• Supplied records:
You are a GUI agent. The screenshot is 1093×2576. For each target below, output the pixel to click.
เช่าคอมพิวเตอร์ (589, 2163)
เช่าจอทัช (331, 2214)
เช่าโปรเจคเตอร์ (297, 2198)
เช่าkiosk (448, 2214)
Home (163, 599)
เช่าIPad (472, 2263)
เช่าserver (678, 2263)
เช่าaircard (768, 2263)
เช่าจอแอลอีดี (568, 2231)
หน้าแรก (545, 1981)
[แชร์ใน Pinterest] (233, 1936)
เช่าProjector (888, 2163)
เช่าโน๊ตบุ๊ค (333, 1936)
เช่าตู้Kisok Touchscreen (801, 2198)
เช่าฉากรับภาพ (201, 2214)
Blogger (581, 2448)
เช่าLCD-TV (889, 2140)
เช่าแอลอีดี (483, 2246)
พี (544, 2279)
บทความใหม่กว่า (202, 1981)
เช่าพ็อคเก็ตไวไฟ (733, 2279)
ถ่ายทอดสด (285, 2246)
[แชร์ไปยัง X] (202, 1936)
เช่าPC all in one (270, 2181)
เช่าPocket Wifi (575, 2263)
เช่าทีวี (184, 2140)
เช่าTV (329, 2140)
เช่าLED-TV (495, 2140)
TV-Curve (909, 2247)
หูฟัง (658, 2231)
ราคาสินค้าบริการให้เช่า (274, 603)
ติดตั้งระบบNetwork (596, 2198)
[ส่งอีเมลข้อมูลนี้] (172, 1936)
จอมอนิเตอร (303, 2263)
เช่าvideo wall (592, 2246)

• What is required:
Exactly and without omission, set down every entry.

• Output for this exercise:
You are a GUI agent. The screenshot is 1093×2576. For each target below, output the pixel to click.
เช่าคอมพิวเตอร์ (589, 2163)
เช่าจอทัช (331, 2214)
เช่าโปรเจคเตอร์ (297, 2198)
เช่าkiosk (448, 2214)
Home (163, 599)
เช่าIPad (472, 2263)
เช่าserver (678, 2263)
เช่าaircard (768, 2263)
เช่าจอแอลอีดี (568, 2231)
หน้าแรก (545, 1981)
[แชร์ใน Pinterest] (233, 1936)
เช่าProjector (888, 2163)
เช่าโน๊ตบุ๊ค (333, 1936)
เช่าตู้Kisok Touchscreen (801, 2198)
เช่าฉากรับภาพ (201, 2214)
Blogger (581, 2448)
เช่าLCD-TV (889, 2140)
เช่าแอลอีดี (483, 2246)
พี (544, 2279)
บทความใหม่กว่า (202, 1981)
เช่าพ็อคเก็ตไวไฟ (733, 2279)
ถ่ายทอดสด (285, 2246)
[แชร์ไปยัง X] (202, 1936)
เช่าPC all in one (270, 2181)
เช่าPocket Wifi (575, 2263)
เช่าทีวี (184, 2140)
เช่าTV (329, 2140)
เช่าLED-TV (495, 2140)
TV-Curve (909, 2247)
หูฟัง (658, 2231)
ราคาสินค้าบริการให้เช่า (274, 603)
ติดตั้งระบบNetwork (596, 2198)
[ส่งอีเมลข้อมูลนี้] (172, 1936)
จอมอนิเตอร (303, 2263)
เช่าvideo wall (592, 2246)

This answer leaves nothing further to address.